Champion allotment-grower shows how it is done

How is the gardener to get everything sown, planted and trained in the busy month of May?

Champion sweet pea grower and allotment expert John Warren. Photograph: Richard Johnston
Champion sweet pea grower and allotment expert John Warren. Photograph: Richard Johnston

This is the month when I want to holler at Mother Nature to hold on for just one second. Or two. The month, as it slips so quickly through my fingers, that I want more time. Lots more. Enough to sniff the elderly lilac bush in perfumed flower. Enough to earth-up those baby potato plants pushing their way towards the light.

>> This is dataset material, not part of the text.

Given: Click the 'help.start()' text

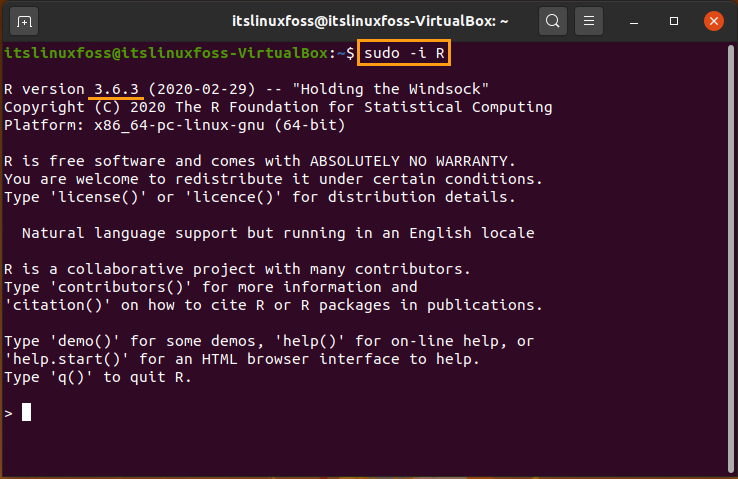Looking at the screenshot, I should (66, 359).
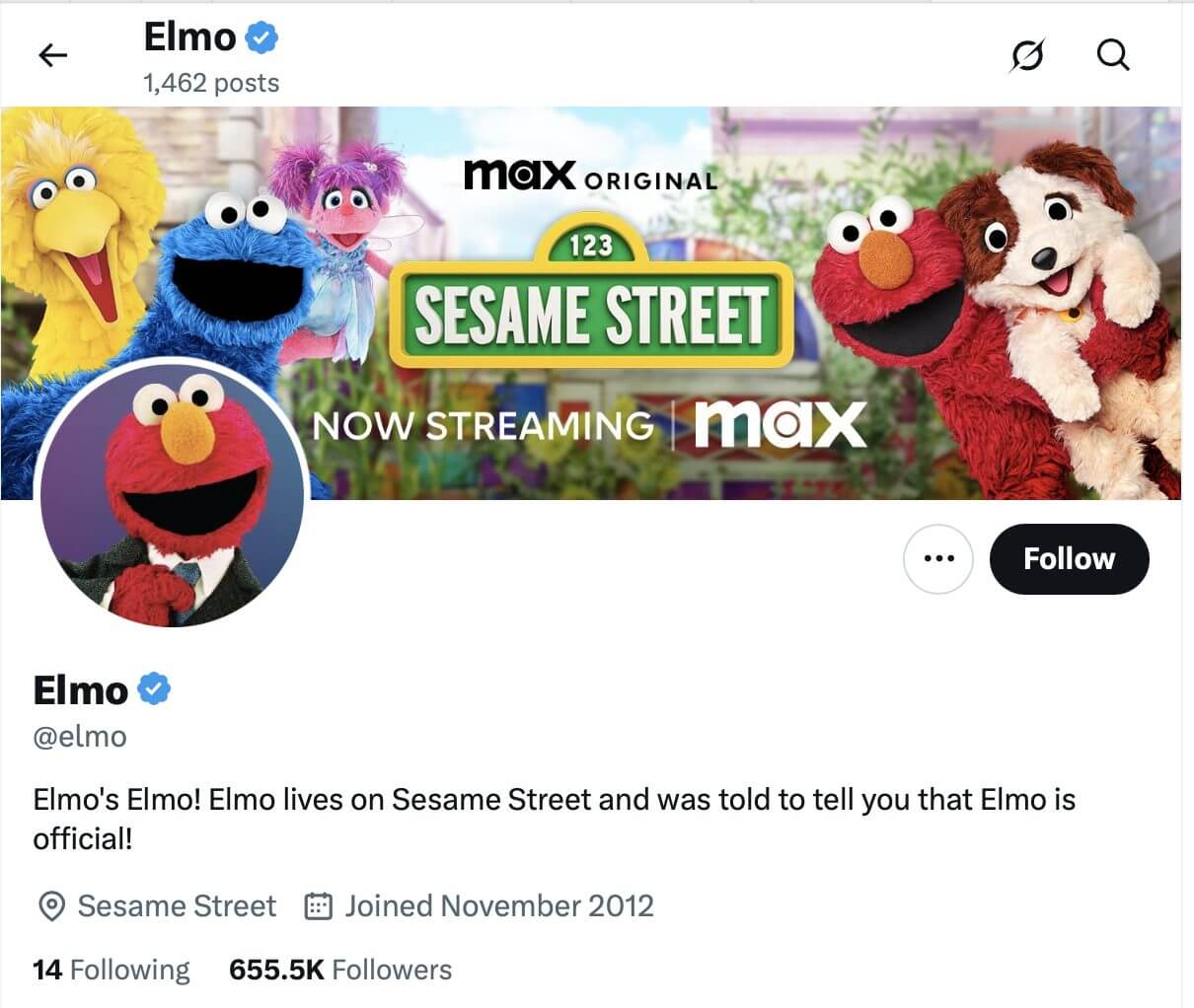Open Elmo's circular profile picture
This screenshot has height=1008, width=1194.
coord(171,494)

Enough to net fruit bushes, to dead-head spring bulbs, to carefully train clematis so they don’t end up as a crazy tangle of stems, to thin lines of tiny carrot and parsnip seedlings, to ventilate the glasshouse, to cut the grass and yet still somehow or other remember to water pots of fragrant young basil plants. Enough time, to sow, to hoe, to weed and to grow, as well to just sit and watch.

Exactly how do other gardeners manage the mad juggle that is the month of May? To find out, I visited the Donabate allotment of award-winning plot-holder and champion sweet pea grower, John Warren – a man who somehow manages to makes it all look easy.

Warren is the sort of gardener to whom other plot-holders refer, in awed and admiring tones, as an old-timer. He is the sort of gardener whose potatoes are always sown and earthed-up on time and which are of such exemplary tastiness and flouriness that they expose their shop-bought equivalents as the impostors that they are. Weeds never get the upperhand in Warren’s allotments because long before they might do so, they are hoed and hand-pulled with the sort of military precision that takes the rookie gardener’s breath away.

Likewise, he is never without a home-grown salad because he always remembers to successionally sow. The same goes for his tomatoes; side-shoots are never allowed to get the run of themselves, while his carrots are without fault and his brassicas caterpillar-free.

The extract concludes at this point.